WHEN YOU’RE A BIG MAN IN THE BIG CITY, CAN YOU GET AWAY WITH MURDER?
Not that you would actually commit murder. But I’m sure there have been times when you’ve fantasized about doing away with your worst enemy. How would you go about it? What would you do with the body and how would you avoid being caught? Alfred Hitchcock had fun with that idea in Rope (1948) and Strangers on a Train (1951), and there have been many other examples. Director Elio Petri’s most famous film follows in the same path, but takes the audacity to another level.
The former head of the homicide squad (Gian Maria Volonté) has just been promoted and is now a top police official. This is when he decides the time has come to slash the throat of his longtime mistress, Augusta Terzi (Florinda Bolkan). After killing her in her apartment just as they were about to make love, he carefully arranges the murder scene, placing a thread from his blue tie under one of her fingernails, as if to suggest a struggle. He then places an anonymous call to the police and leaves the apartment. He is seen by a young man who lives in the building. At work, he is cheered by his colleagues who congratulate him on his promotion.
He then joins his friends at the homicide squad as they arrive at his mistress’s apartment and find the body. Sweating profusely, he stands there in his blue tie observing his colleagues as they search the crime scene, looking for clues. Will they catch on to him?
This film is sometimes regarded as the first in a series of highly political stories commenting on Italian society; it was immediately followed by The Working Class Goes to Heaven that reunited Petri with writer Ugo Pirro and star Volonté. Previously a member of a Communist party, Petri never had much sympathy for the powerful ruling classes, which is obvious also in this film. It’s a riveting opening, typical of a thriller, as we see the police inspector kill Augusta and then dash off to work where people are too impressed by his hands-on management to question him.
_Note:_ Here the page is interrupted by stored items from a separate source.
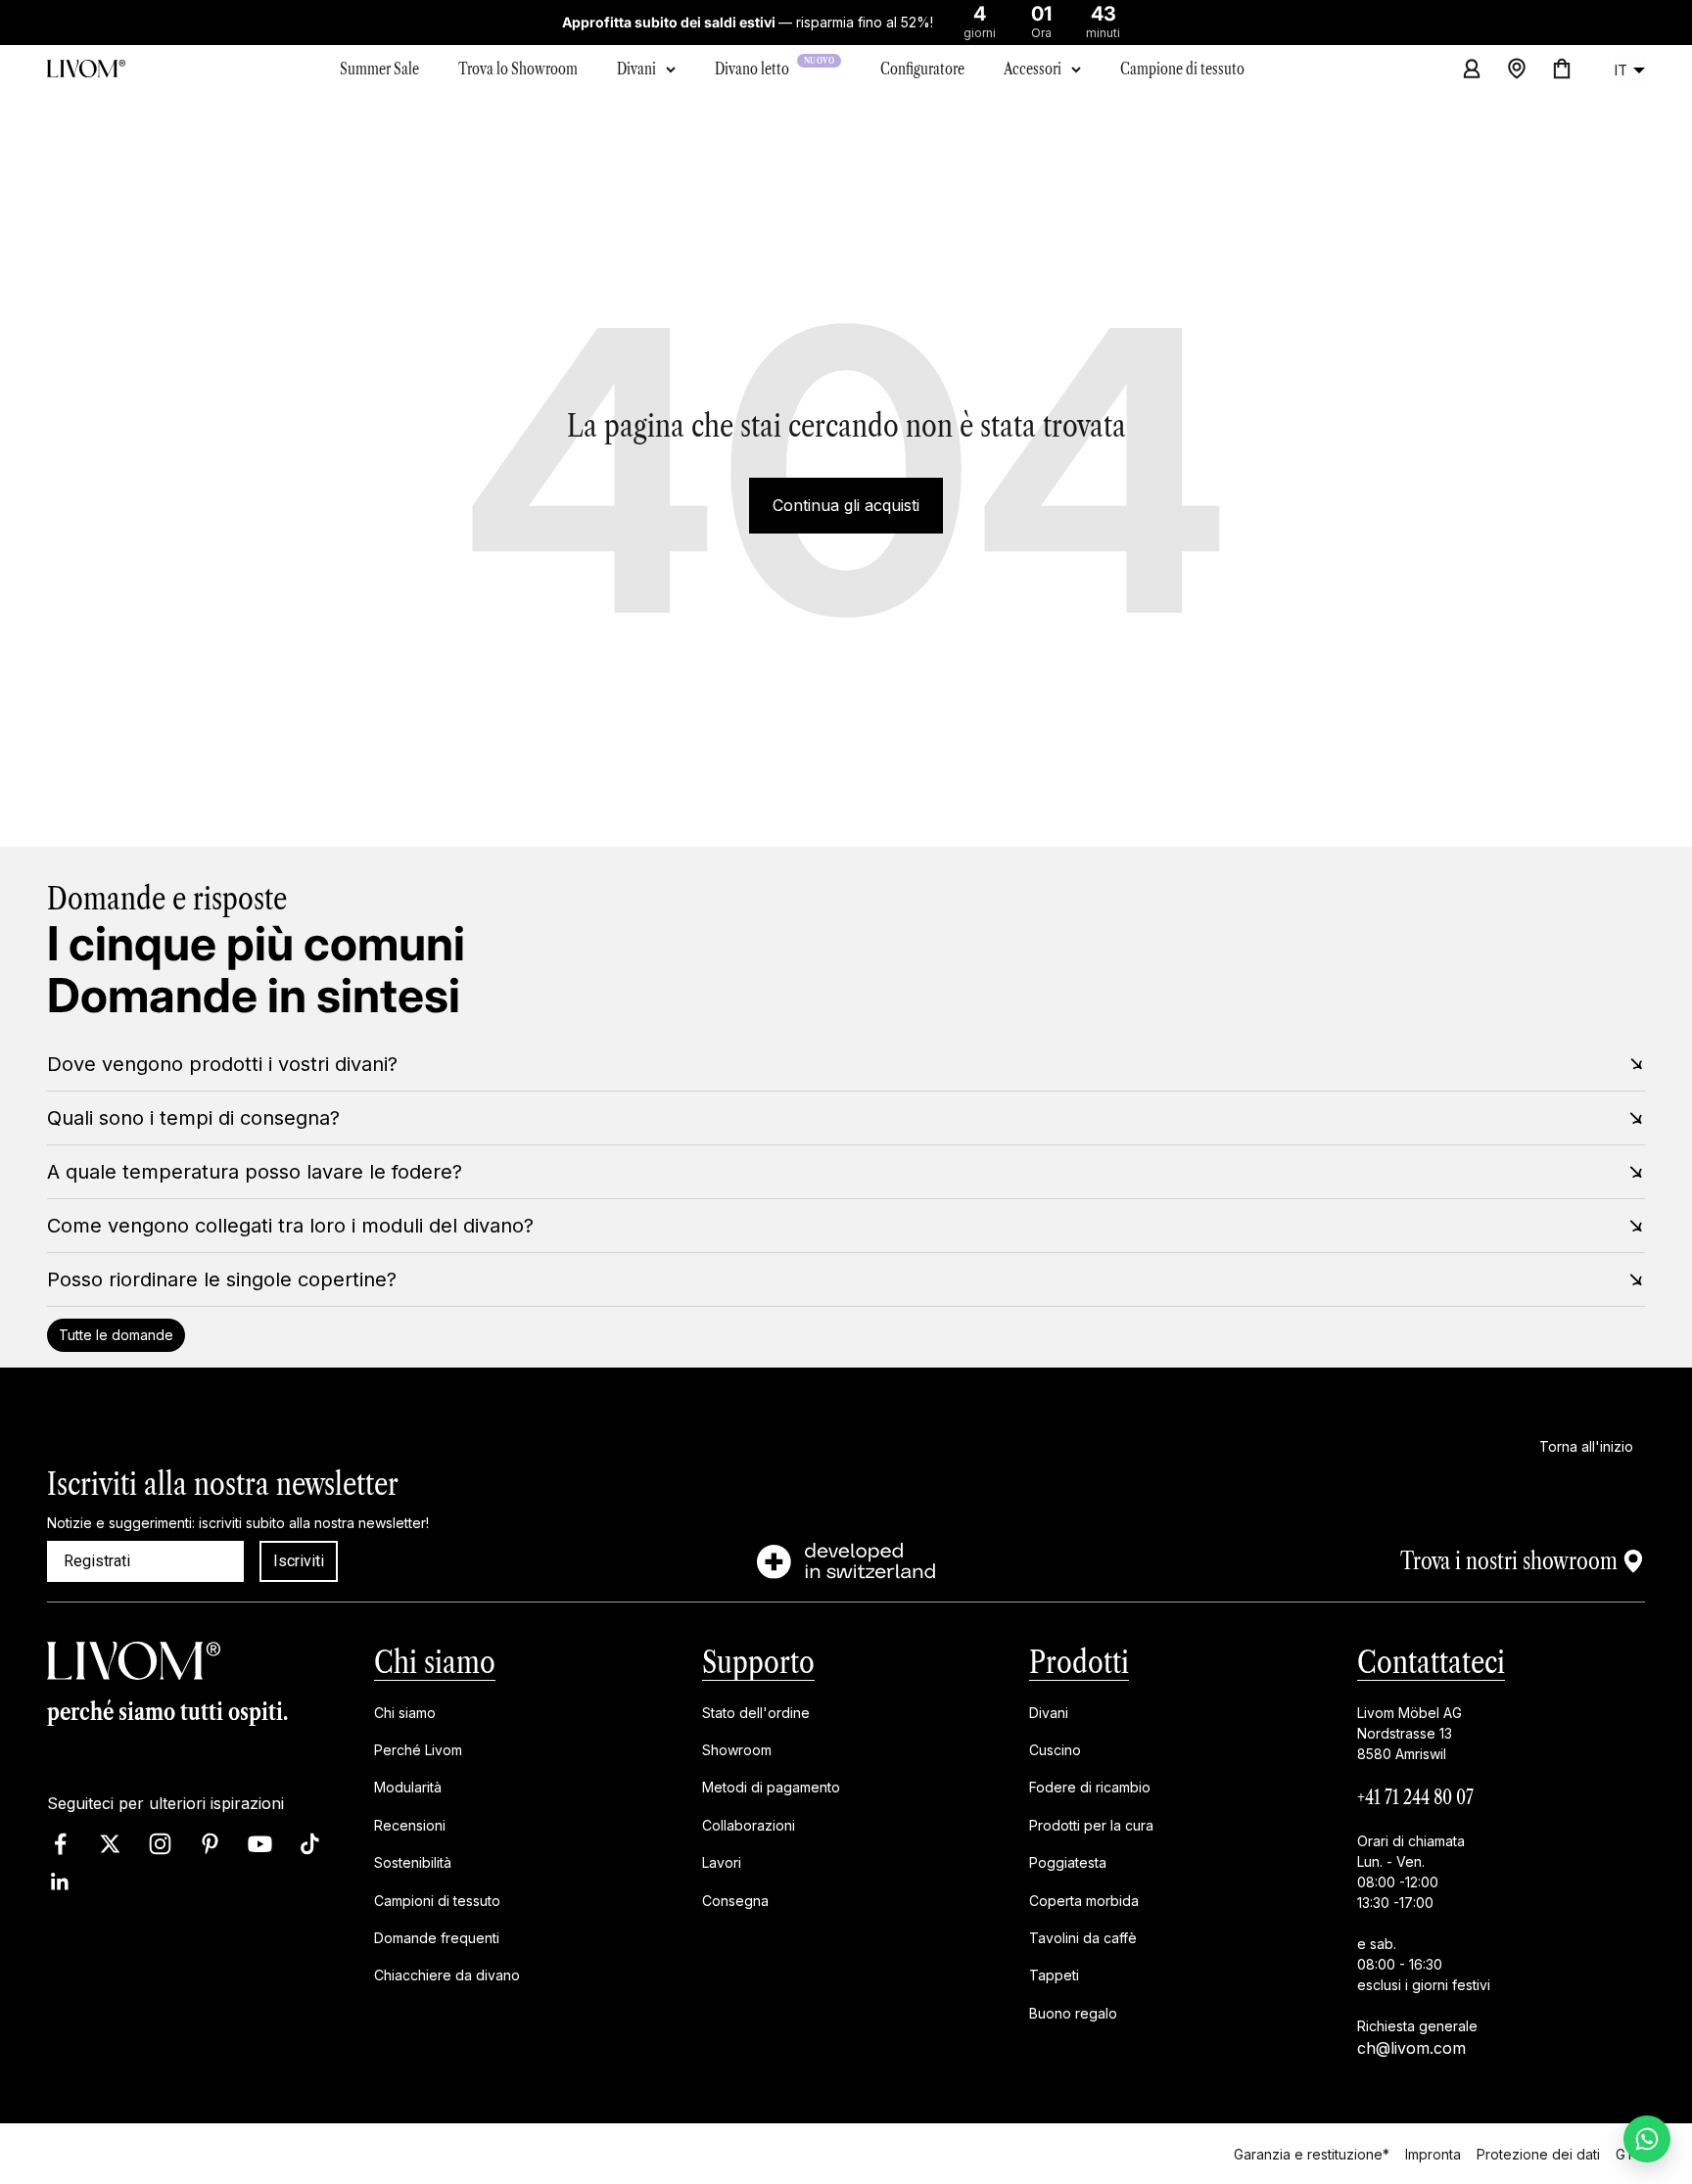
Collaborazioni (748, 1825)
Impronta (1433, 2153)
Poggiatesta (1067, 1863)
There have been some critics over the years who lost interest in the talky proceedings after that opening, but it is in fact Petri’s unabashed attack on the key figures in Italian society that lifts this thriller out of the ordinary. The last half hour becomes boldly satirical; a gutsy choice since that kind of gamble makes it so easy for a filmmaker to fall on his ass. But Petri pulls it off and makes his point about how the powers that be will do anything to protect its own. What comes before that is a very entertaining odyssey of how Volonté’s cop keeps weaving from either covering his tracks or providing enough clues to make an arrest inevitable. His behavior is not entirely clear, neither to us nor him, it would seem. Volonté is simply brilliant, playing the character as a man on the edge, often the barking authoritarian who looks down on everyone (including the camera that often catches him in close-ups), but sometimes just pleading to end the charade.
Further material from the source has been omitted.